A Personal Confession
Yo Yo Dieting? Again?
I’m not going to lie I’ve been feeling a bit fed up with myself the past couple of weeks. I feel like I’ve let myself down and those little voices in my head have started chirping up and being all Jiminy Cricket with me. ‘It’s your own fault. What do you expect? You have to accept responsibility for your actions blah, blah, blah…’ Oh bore off Jiminy!
I’ve put some weight back on. About half of what I’d ‘released’ in the first few months of last year.
I thought I’d cracked it this time. I was choosing to love and honour my body – my affirmations are still stuck on my office wall – eating food that nourished and healed my body, every mouthful being an act of self-love…
And with today being No Smoking Day it’s got me comparing what I’m doing now (self-sabotaging – that wonderful phrase used by us yo-yo dieters) to my smoking story.
For 32 years cigarettes ruled my life to a certain degree. I was a proper Fag Ash Lil. They punctuated my day and cig breaks were something I had to plan in and make time for - especially once you couldn't smoke indoors. I always had to make sure that I had enough money in my purse for cigarettes, they were a priority above all else.
It seems crazy to think now that these things that were proven to KILL people were such an important and non-negotiable part of each day. I’m pleased to say that I gave up just over 10 years ago now by the way.
I’ve never really replaced that level of prioritising and planning with anything else in for any serious length of time – except maybe being a mum, but that’s only 21 years so far. For example, yoga has been on my ‘to do’ list forever. I started, when we hot lockdown last year but then over stretched and aggravated an old injury – it never made it back to the top of the list.
For the record, I’ve never been one of those ‘fat and happy’ types, but I have learned to accept my plus size body over the years. I’ve learned how to dress for my shape so that I look and feel good in my clothes and not let the fact that I carry excess fat define me. It took quite a bit of work to get to this place of acceptance and it’s a big part of my ‘why’ with my work – I know what it’s like to not like what you see when you look in the mirror. (And yes, this is not exclusive to plus size women – there are all kinds of hang ups us women are dealing with.)
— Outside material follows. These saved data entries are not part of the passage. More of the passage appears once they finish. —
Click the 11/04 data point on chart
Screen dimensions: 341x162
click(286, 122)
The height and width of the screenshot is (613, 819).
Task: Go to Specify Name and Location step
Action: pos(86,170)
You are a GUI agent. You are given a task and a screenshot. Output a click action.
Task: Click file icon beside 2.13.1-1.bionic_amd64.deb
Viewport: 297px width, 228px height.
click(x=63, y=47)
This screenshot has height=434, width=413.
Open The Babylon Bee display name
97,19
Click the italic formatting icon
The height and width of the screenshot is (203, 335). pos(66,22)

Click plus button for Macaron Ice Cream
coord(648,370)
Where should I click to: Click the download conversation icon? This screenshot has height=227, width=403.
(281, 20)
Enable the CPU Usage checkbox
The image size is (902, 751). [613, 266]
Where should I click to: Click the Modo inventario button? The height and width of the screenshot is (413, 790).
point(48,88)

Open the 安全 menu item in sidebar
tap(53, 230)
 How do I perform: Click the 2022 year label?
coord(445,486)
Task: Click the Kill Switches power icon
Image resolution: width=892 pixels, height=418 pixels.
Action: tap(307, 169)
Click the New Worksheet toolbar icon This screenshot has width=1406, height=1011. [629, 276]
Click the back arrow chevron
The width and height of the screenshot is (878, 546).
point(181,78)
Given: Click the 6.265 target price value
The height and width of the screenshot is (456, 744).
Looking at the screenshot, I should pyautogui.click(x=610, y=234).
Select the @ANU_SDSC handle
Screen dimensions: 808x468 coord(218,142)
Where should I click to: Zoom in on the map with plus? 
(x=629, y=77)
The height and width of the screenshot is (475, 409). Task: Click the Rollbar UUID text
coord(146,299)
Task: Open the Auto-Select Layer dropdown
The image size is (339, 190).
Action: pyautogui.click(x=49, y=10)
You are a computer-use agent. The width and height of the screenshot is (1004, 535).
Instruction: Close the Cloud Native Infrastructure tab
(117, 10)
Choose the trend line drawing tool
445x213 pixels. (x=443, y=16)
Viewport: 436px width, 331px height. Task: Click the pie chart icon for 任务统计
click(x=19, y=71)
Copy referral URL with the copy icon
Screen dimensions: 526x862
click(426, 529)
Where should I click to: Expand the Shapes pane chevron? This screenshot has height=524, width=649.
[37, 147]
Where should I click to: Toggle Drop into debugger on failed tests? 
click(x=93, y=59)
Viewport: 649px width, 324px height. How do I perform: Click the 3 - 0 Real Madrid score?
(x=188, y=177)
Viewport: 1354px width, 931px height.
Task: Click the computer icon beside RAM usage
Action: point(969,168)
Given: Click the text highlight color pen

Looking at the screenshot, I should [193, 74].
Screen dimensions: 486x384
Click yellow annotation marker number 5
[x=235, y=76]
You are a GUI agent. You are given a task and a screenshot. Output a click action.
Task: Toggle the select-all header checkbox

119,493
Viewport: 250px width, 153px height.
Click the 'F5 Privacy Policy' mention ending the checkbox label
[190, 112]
However, the stark reminder of the fact that I’m in the morbidly obese category recently has shaken me up a bit. I got a letter to say that as a clinically vulnerable person (or carer of a clinically vulnerable person) I should book in for my COVID vaccination. I thought there’d been a mistake, but no, when I phoned my GP to check I was informed that my weight made me high risk. I had my first jab but didn’t feel like I should be sharing the ‘good news’. I felt a bit ashamed to be honest.
I’m trying to be compassionate and not beat myself up for making choices that are at odds with my desire to re-release the weight I’ve put back. I’m still making healthy choices with food most of the time. It’s just evenings and weekends where I could make different choices that will get me back on track and put my health and well being up there as a priority.
I am taking my own advice.
These words are an excerpt from something I’ve written as a contributor to the I am a Woman Who (2021 edition) book published by Sandra Garlick MBE, which was launched this week.
“Whatever life’s challenges focus on what you can control, rather than what you can’t. Pick yourself up, dust yourself down, put lipstick on if it helps; put one foot in front of the other and take baby steps, however small they need to be, you will still be moving forward. Think about how far you’ve already come and recognise the things you’ve already achieved. Think about what brings you joy and make that and yourself a priority because you’re worth it. Get your best outfit out of the wardrobe and be in your power. Dress up to rise up.
Recognise your exclusive skills set, knowledge and experience. Appreciate that you are one of a kind and embrace that uniqueness. Your journey is pertinent. Everything in you’ve encountered in life has been relevant to get you to where you are today.”
You ARE worth it
I’ve made a start on the being kind to myself by treating myself to things without calories. Little things that bring me joy – a couple of fancy pens and pink writing ink for them, beautifully fragranced hand cream to be kept on my desk and used regularly, bamboo socks, smelly candles, pampering soaks in the bath etc.
It was unrelated, but I recently spoke with my coach about channelling ‘Luxury Lisa’ …I realised that all I need to do regarding that is ask myself what would my mum do? She always treated herself to the best of everything she wanted. She never made do with stuff and enjoyed life’s little luxuries. It’s Mother’s Day this Sunday and I’ll be thinking of her as I ask myself “how have I made myself a priority today?”
So to summarise, I suppose my message to you this week is about reflecting – how do you prioritise yourself or are you making do? Remember that you are worth it.